The growing usage of cyber insurance solutions helps businesses to reduce the risk of cyber threats such as data breaches and cyberattacks. It protects organizations from the costs of Internet-based attacks that affect information governance, IT infrastructure, and information policies. This attack is often not covered by traditional insurance products or commercial liability policies. The growing cybersecurity risks and data breach activities enable businesses to implement cyber insurance policies. Nowadays, small and medium enterprises are also being targeted by cyber attackers. This factor is projected to boost the adoption of fuels new cyber insurance products by small businesses.

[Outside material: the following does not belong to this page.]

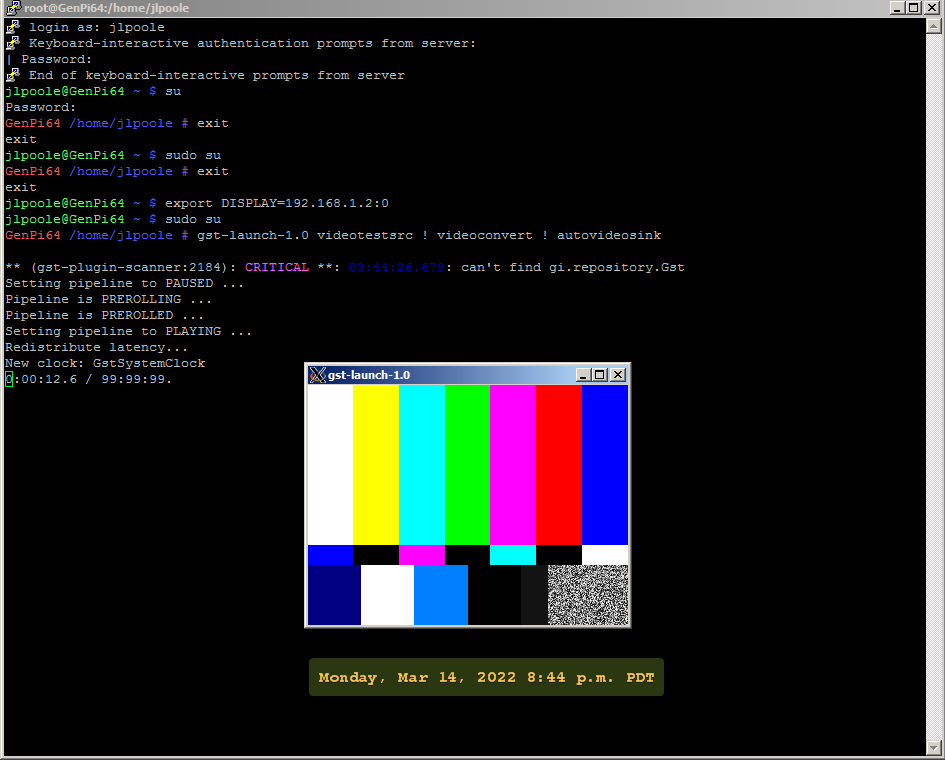
Task: Click the Monday Mar 14 2022 clock widget
Action: pos(486,677)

Insurance Demand Surged Due to Remote Working amid COVID-19
The pandemic accelerated the digitalization of business operations and has obligated individuals and businesses to embrace remote working. With employees working from home, enterprise Virtual Private Network (VPN) servers have become necessary for organizations. Owing to this, cybercriminals across the globe saw opportunities to capitalize on the crisis. The pandemic period recorded a rise in mail spam, ransomware attacks, and phishing attacks as hackers are using this crisis as bait to imitate brands, thereby misleading employees.

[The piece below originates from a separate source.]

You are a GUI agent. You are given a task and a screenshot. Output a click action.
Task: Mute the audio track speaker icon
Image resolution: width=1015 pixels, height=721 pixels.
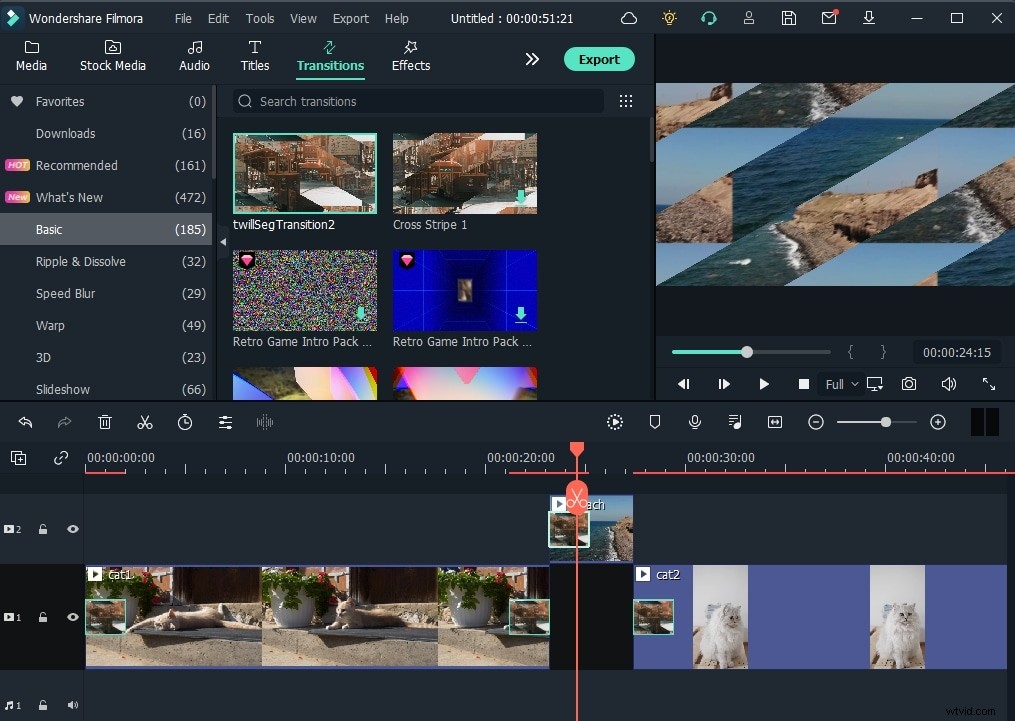72,705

According to the Nuspire threat report, there were 26,156,165 exploitation events, 1,597,858 malware events, and 1,620,910 Botnets events during the pandemic situation.
Large and small enterprises use insurance policies to get full cyber coverage in the event of an attack or breach. Mostly cyber insurance policies include a wide range of coverage relevant to the current environment. This coverage protects the company's network security and privacy responsibilities. It covers security responses, data recovery, ransom demands, reputational damage, system failures, and other types of damages that may cause business disruption.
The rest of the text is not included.